**Problem to solve:** What you return should be the lines from the one with "You are a GUI" through the one with "Given: Click the red annotation number 2" in the data below, reproduced exactly with both ends, and no pictures at all.

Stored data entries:
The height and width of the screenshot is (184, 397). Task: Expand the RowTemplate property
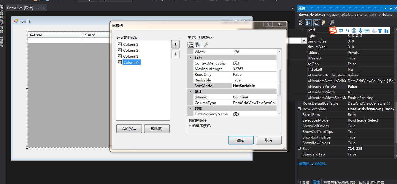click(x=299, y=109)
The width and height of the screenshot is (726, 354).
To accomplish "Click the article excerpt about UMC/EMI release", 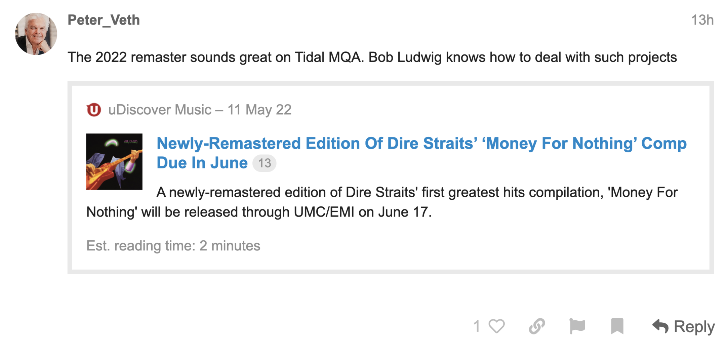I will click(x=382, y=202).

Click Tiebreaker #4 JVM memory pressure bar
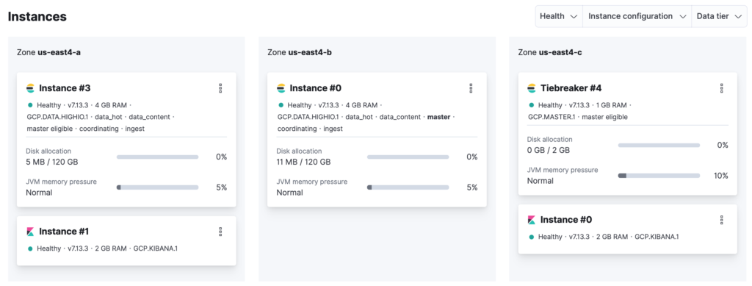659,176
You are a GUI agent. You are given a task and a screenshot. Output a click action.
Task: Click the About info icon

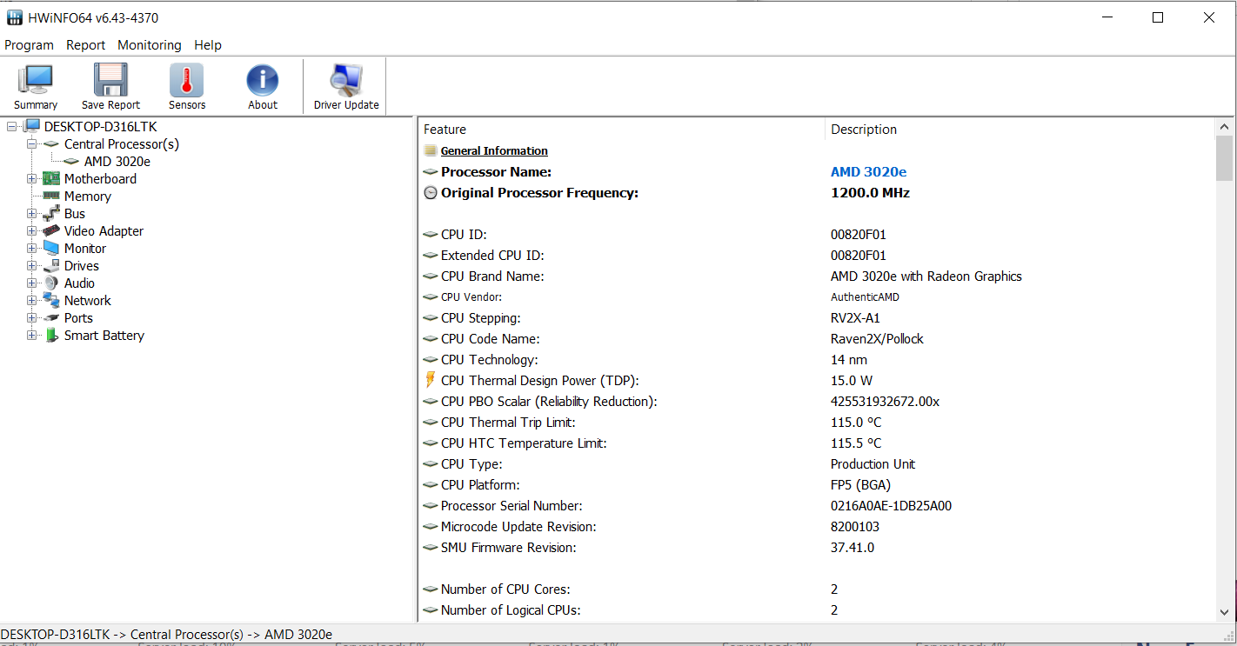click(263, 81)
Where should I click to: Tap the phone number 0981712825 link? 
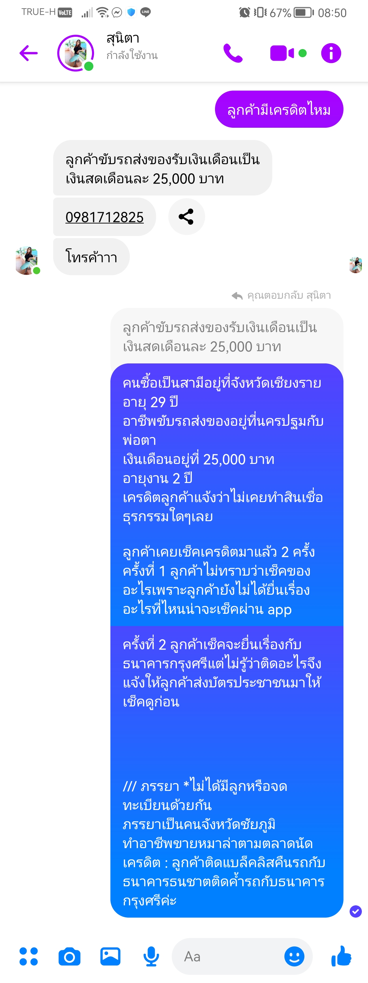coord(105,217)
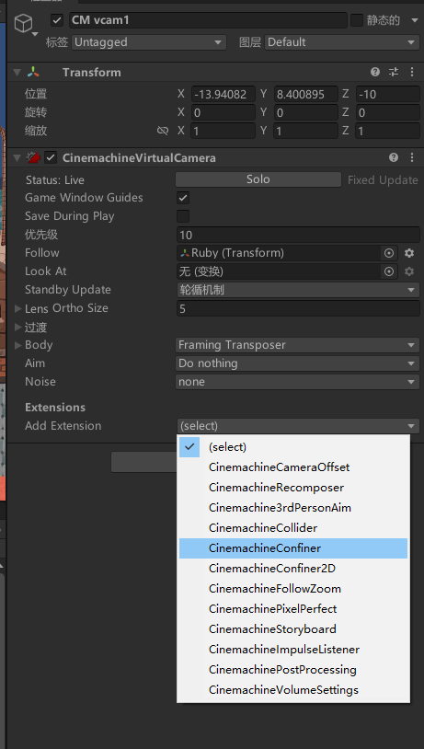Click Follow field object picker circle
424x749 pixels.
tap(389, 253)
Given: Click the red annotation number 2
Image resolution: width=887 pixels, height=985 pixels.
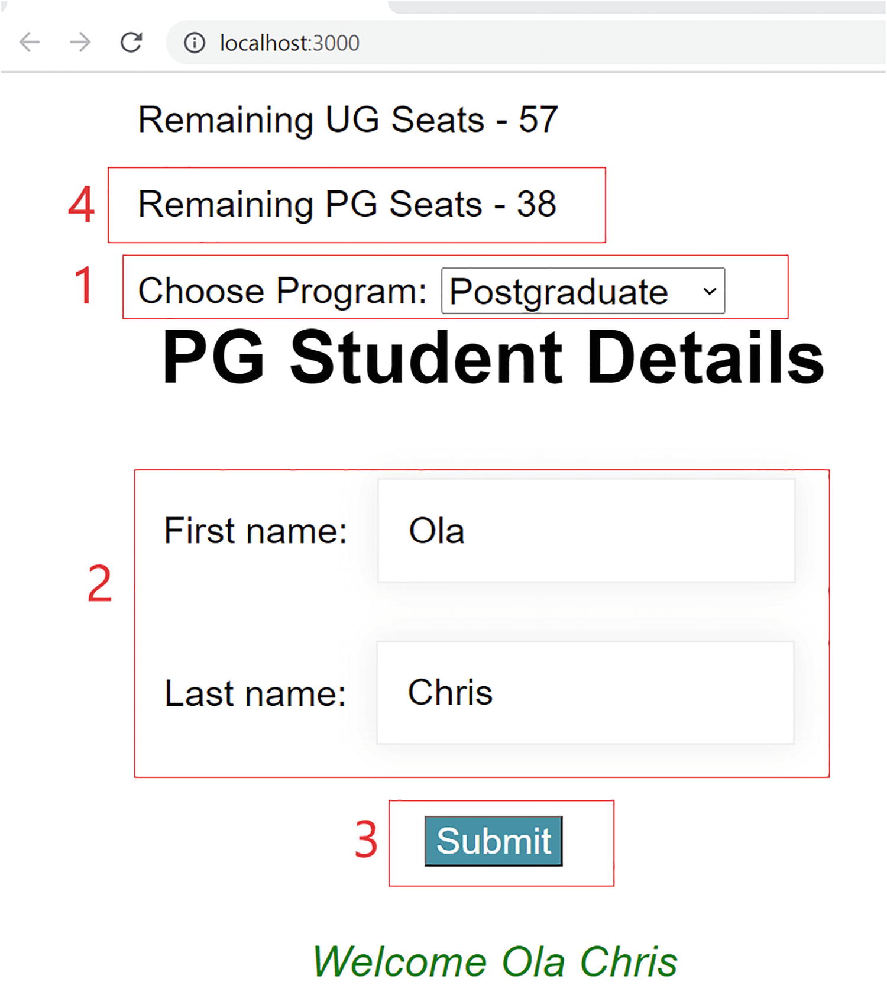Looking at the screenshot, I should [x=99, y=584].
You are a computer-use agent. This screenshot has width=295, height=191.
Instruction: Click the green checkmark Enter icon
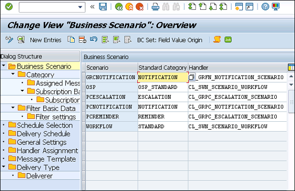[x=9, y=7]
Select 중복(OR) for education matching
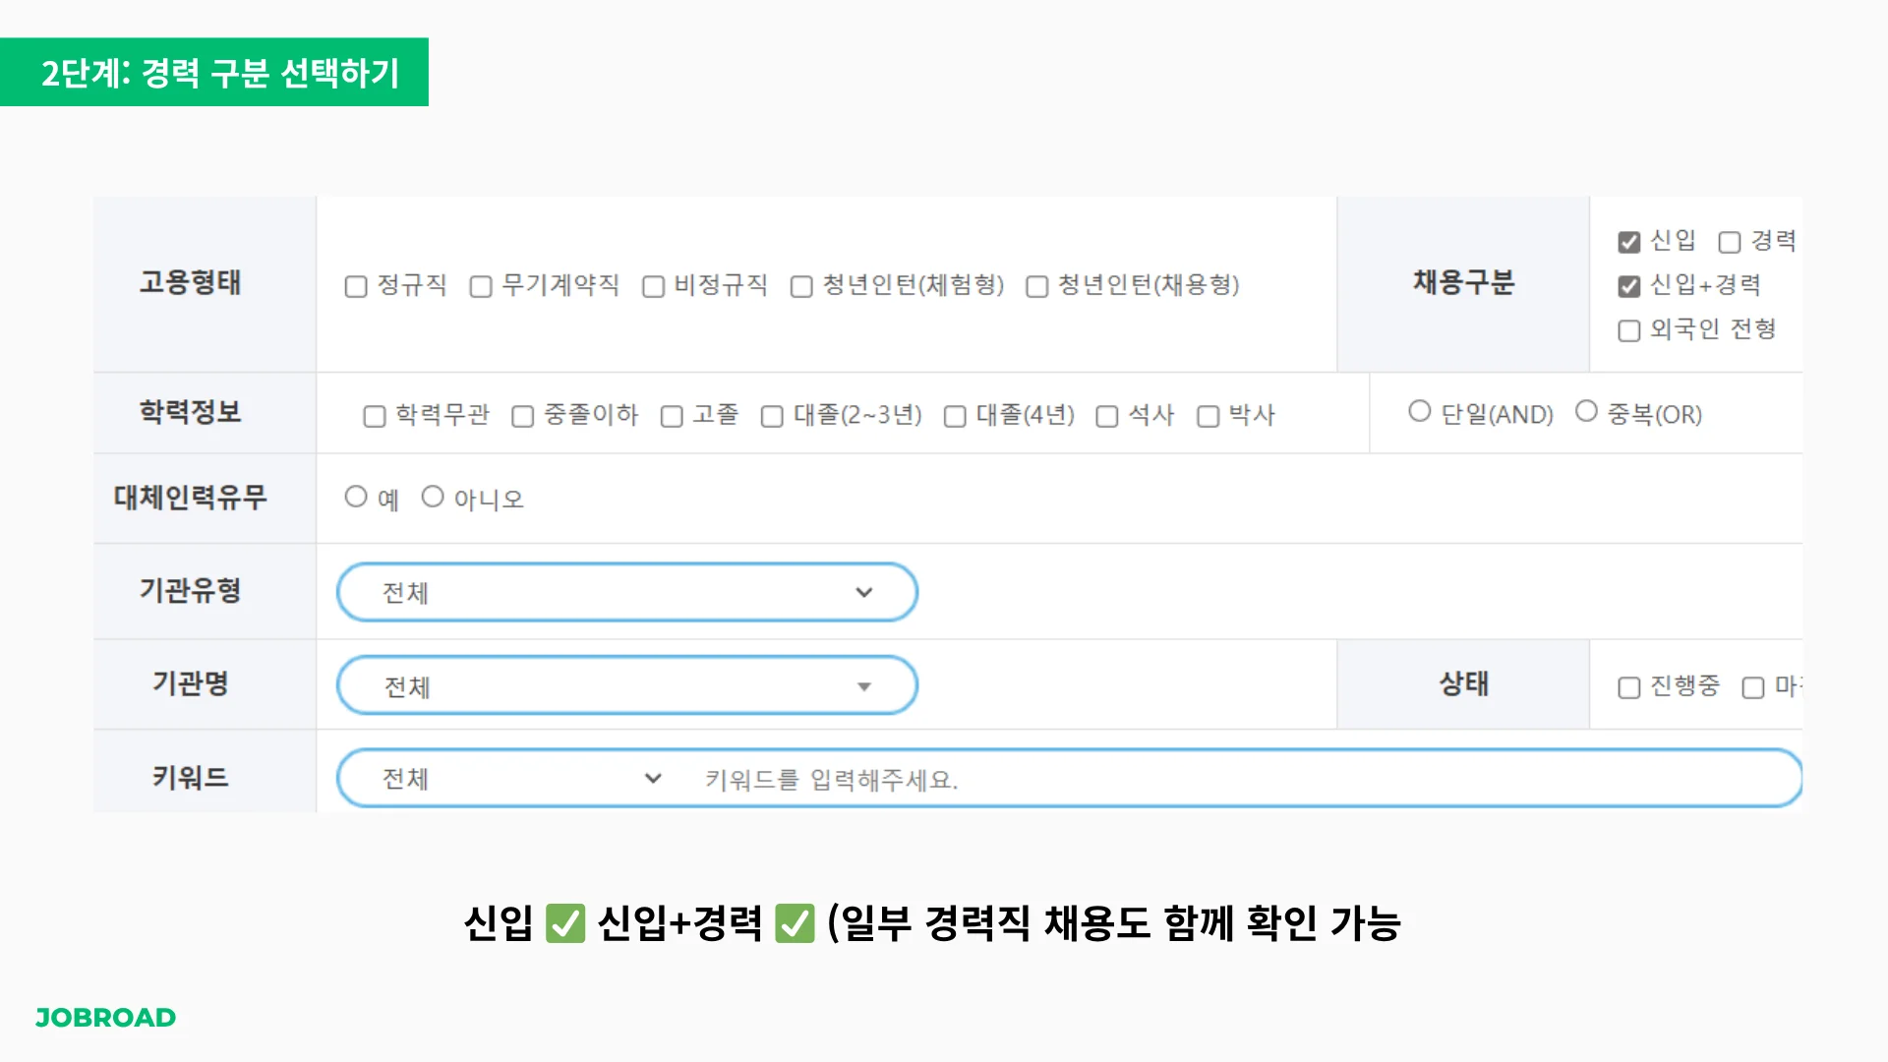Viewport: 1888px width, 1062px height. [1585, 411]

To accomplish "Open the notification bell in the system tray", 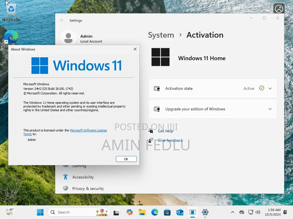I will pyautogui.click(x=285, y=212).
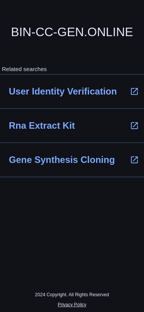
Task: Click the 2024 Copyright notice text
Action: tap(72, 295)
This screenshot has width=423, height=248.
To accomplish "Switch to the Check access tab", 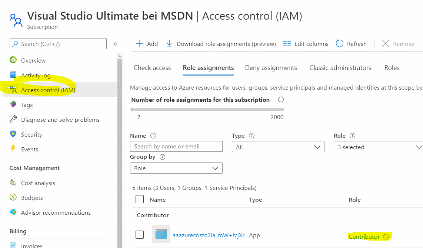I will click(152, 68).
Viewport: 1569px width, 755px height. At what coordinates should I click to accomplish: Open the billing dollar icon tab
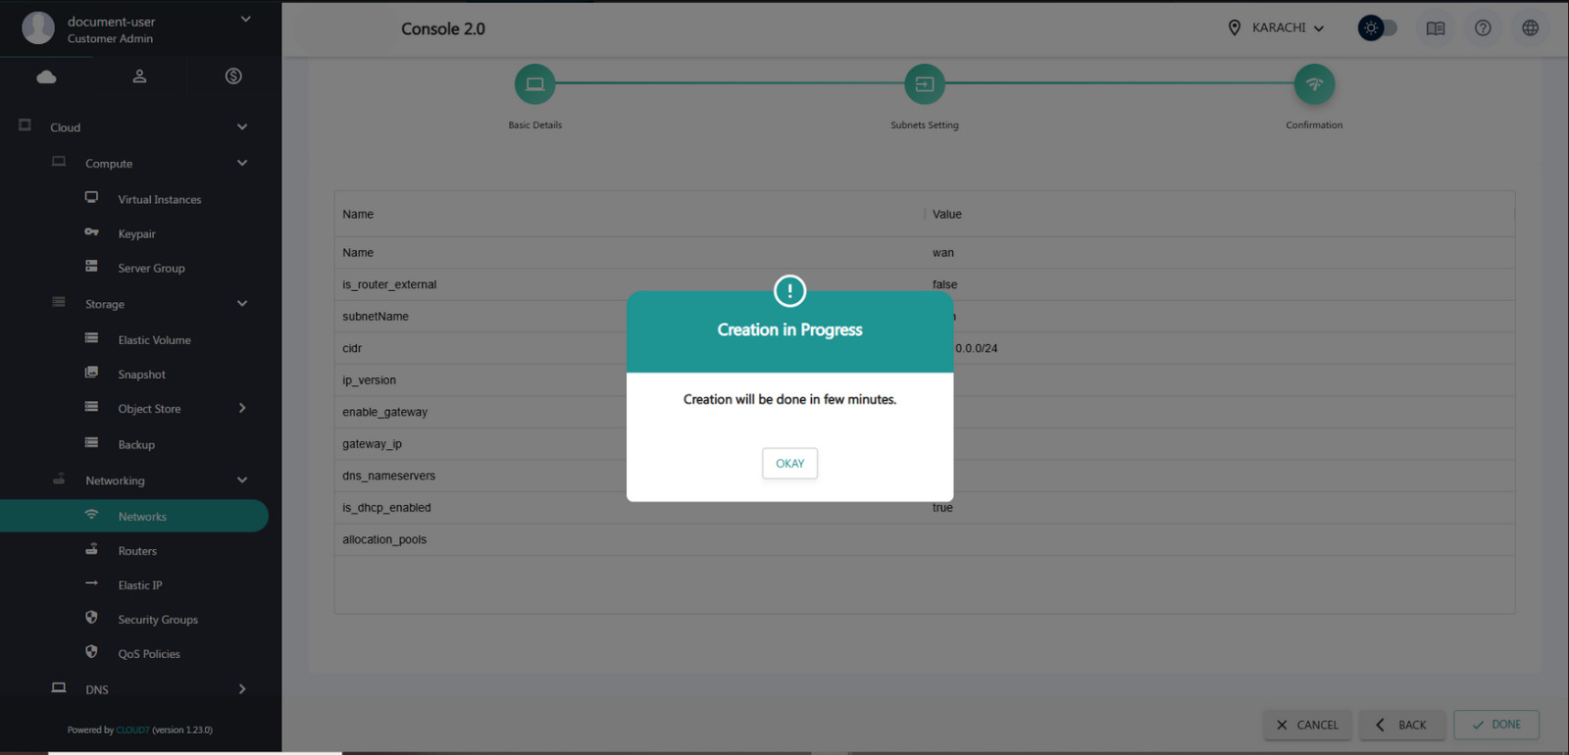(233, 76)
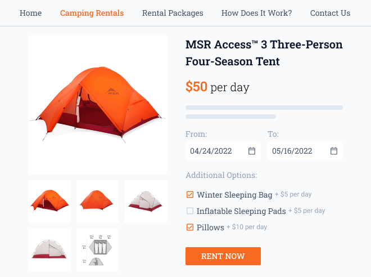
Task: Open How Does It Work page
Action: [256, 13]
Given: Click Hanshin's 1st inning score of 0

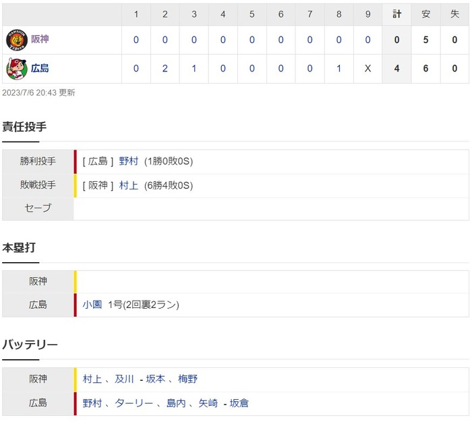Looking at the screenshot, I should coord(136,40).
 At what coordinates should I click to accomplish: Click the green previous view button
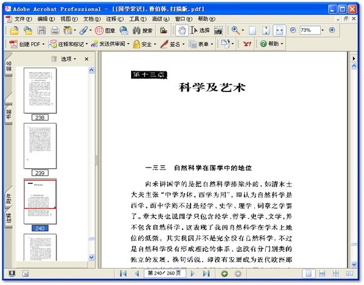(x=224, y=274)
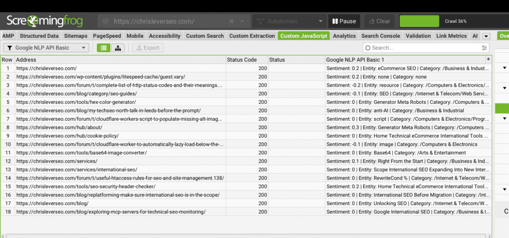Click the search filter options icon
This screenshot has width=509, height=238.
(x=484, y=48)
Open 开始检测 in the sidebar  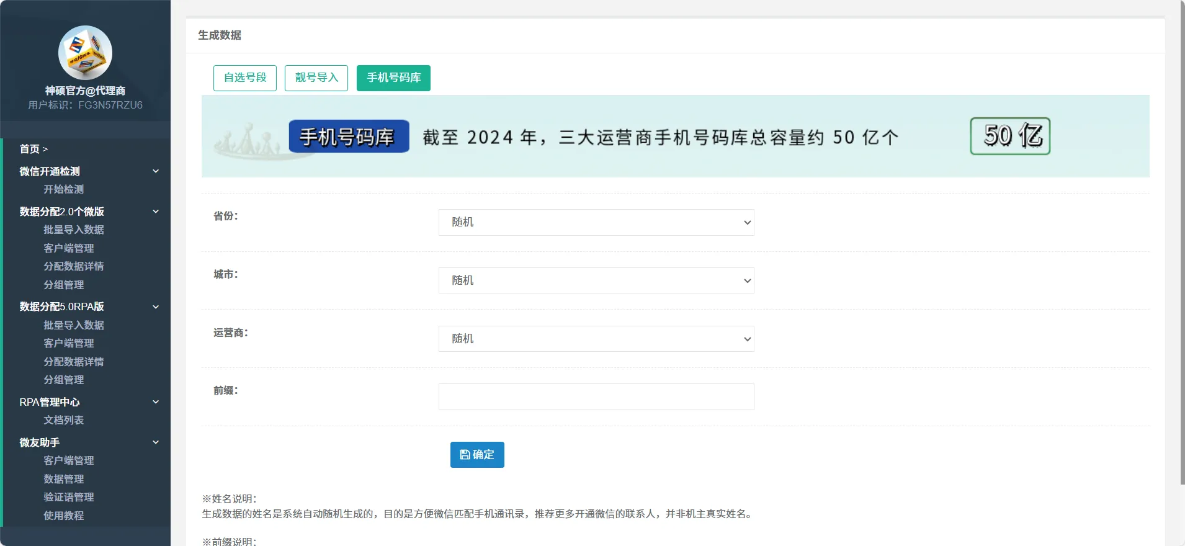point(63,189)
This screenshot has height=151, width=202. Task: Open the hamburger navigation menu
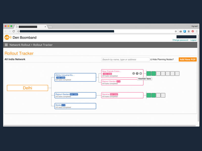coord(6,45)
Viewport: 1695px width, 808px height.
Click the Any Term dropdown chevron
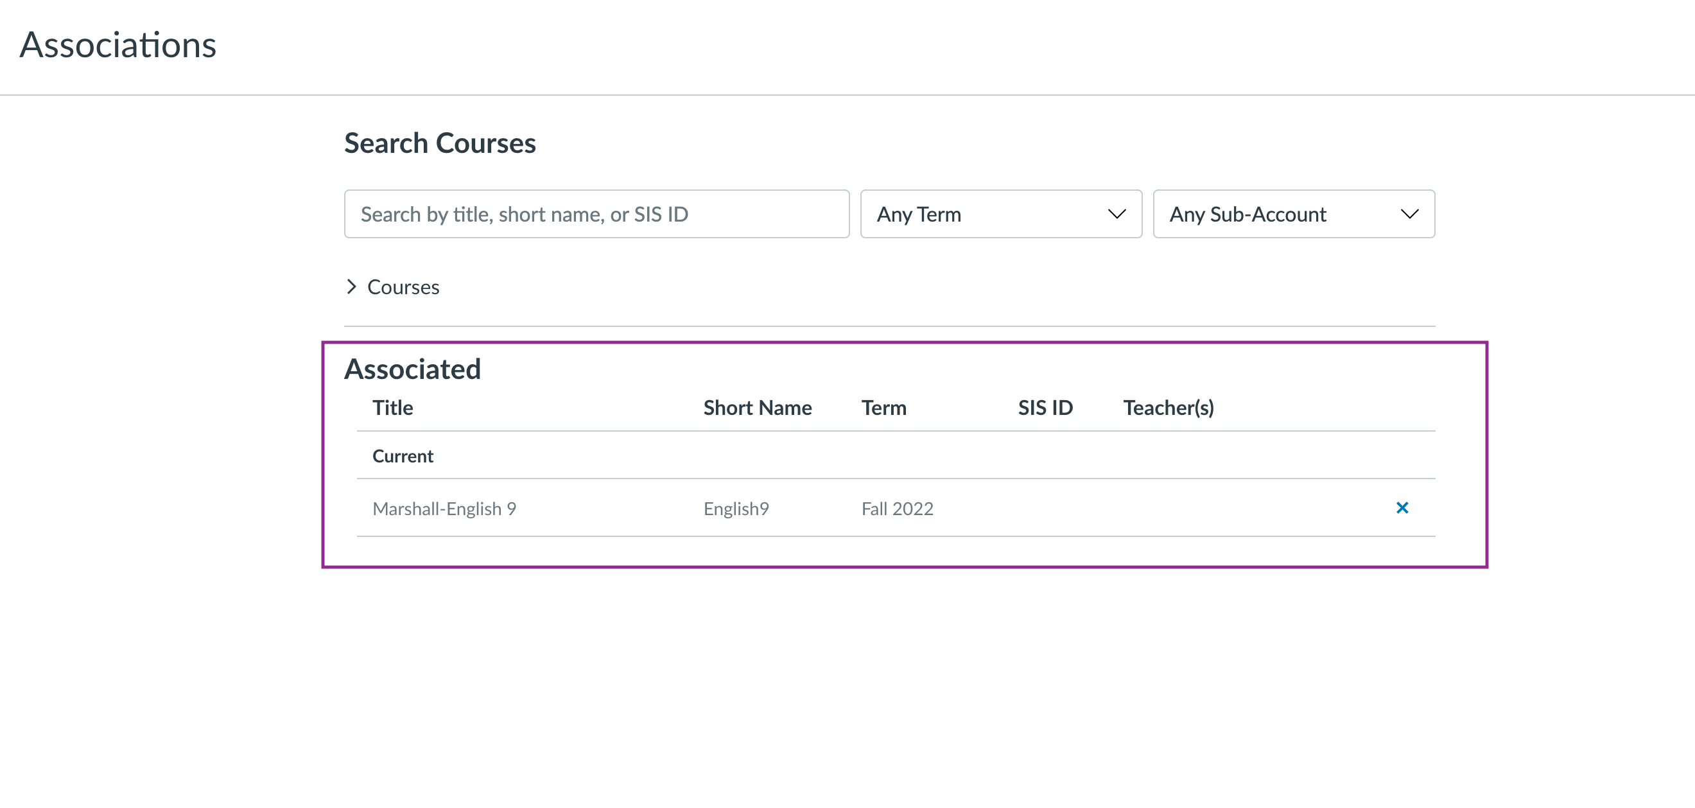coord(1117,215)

**Response area:**
You are a GUI agent. You are given a task and a screenshot. Output a click action.
Task: Click the About info icon

click(263, 81)
Where should I click to: Tap the phone number 0981712825 link? 
coord(105,217)
Click Follow field object picker circle
424x749 pixels.
tap(389, 253)
Given: Click the red annotation number 2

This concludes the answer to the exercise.